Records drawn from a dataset
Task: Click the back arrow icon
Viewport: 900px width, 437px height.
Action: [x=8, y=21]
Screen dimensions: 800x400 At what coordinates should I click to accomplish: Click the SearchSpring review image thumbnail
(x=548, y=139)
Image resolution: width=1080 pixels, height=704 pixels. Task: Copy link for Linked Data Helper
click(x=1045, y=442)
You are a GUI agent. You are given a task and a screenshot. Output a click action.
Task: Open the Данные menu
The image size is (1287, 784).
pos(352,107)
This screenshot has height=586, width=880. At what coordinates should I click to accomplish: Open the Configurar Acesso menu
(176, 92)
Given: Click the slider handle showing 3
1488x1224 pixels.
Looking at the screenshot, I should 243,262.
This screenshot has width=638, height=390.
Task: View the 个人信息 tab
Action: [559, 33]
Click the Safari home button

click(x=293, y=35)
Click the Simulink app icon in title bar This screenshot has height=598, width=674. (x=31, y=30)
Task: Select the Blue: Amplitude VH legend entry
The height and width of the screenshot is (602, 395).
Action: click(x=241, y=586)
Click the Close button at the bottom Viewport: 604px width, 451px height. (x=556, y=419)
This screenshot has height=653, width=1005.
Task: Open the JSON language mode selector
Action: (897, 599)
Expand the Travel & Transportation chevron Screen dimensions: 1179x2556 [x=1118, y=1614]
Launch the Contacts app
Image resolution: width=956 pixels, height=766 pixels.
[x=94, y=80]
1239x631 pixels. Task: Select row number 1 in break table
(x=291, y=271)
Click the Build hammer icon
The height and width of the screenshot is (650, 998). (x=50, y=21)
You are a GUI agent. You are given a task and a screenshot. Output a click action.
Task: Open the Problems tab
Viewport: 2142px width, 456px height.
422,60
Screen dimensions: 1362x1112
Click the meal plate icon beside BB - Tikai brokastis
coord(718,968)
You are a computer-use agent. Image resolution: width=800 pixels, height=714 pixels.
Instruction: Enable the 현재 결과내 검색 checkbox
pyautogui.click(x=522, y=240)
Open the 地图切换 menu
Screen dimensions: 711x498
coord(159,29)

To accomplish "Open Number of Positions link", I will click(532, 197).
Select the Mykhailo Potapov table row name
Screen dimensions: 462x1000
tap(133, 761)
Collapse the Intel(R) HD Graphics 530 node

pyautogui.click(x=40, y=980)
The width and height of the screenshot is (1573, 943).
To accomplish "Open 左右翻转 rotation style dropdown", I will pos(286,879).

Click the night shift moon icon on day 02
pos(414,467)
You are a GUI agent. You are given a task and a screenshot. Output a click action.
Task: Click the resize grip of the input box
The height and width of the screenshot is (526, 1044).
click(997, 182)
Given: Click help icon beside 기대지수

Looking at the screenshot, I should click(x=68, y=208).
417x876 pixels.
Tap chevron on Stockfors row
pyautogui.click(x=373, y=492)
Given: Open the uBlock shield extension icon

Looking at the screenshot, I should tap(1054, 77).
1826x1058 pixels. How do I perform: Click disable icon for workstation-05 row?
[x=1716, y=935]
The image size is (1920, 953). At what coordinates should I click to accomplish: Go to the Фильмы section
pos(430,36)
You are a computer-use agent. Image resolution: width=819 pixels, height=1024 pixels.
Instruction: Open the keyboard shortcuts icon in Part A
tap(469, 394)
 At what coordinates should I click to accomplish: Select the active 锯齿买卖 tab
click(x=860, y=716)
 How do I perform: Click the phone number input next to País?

**Aim of the task**
Output, please, only the lines running from the start of the entries through the line that contains "Select the Mykhailo Potapov table row name", including both of those lines.

**Answer section**
Task: Click the back arrow icon
Viewport: 900px width, 437px height.
Action: [x=8, y=21]
Screen dimensions: 800x400 At what coordinates should I click to accomplish: Click the SearchSpring review image thumbnail
(x=548, y=139)
Image resolution: width=1080 pixels, height=704 pixels. Task: Copy link for Linked Data Helper
click(x=1045, y=442)
You are a GUI agent. You are given a task and a screenshot. Output a click action.
Task: Open the Данные menu
The image size is (1287, 784).
pos(352,107)
This screenshot has height=586, width=880. At what coordinates should I click to accomplish: Open the Configurar Acesso menu
(176, 92)
Given: Click the slider handle showing 3
1488x1224 pixels.
Looking at the screenshot, I should 243,262.
This screenshot has width=638, height=390.
Task: View the 个人信息 tab
Action: [559, 33]
Click the Safari home button

click(x=293, y=35)
Click the Simulink app icon in title bar This screenshot has height=598, width=674. (x=31, y=30)
Task: Select the Blue: Amplitude VH legend entry
The height and width of the screenshot is (602, 395).
Action: click(x=241, y=586)
Click the Close button at the bottom Viewport: 604px width, 451px height. (x=556, y=419)
This screenshot has height=653, width=1005.
Task: Open the JSON language mode selector
Action: (897, 599)
Expand the Travel & Transportation chevron Screen dimensions: 1179x2556 [x=1118, y=1614]
Launch the Contacts app
Image resolution: width=956 pixels, height=766 pixels.
[x=94, y=80]
1239x631 pixels. Task: Select row number 1 in break table
(x=291, y=271)
Click the Build hammer icon
The height and width of the screenshot is (650, 998). (x=50, y=21)
You are a GUI agent. You are given a task and a screenshot. Output a click action.
Task: Open the Problems tab
Viewport: 2142px width, 456px height.
422,60
Screen dimensions: 1362x1112
Click the meal plate icon beside BB - Tikai brokastis
coord(718,968)
You are a computer-use agent. Image resolution: width=800 pixels, height=714 pixels.
Instruction: Enable the 현재 결과내 검색 checkbox
pyautogui.click(x=522, y=240)
Open the 地图切换 menu
Screen dimensions: 711x498
coord(159,29)

To accomplish "Open Number of Positions link", I will click(532, 197).
Select the Mykhailo Potapov table row name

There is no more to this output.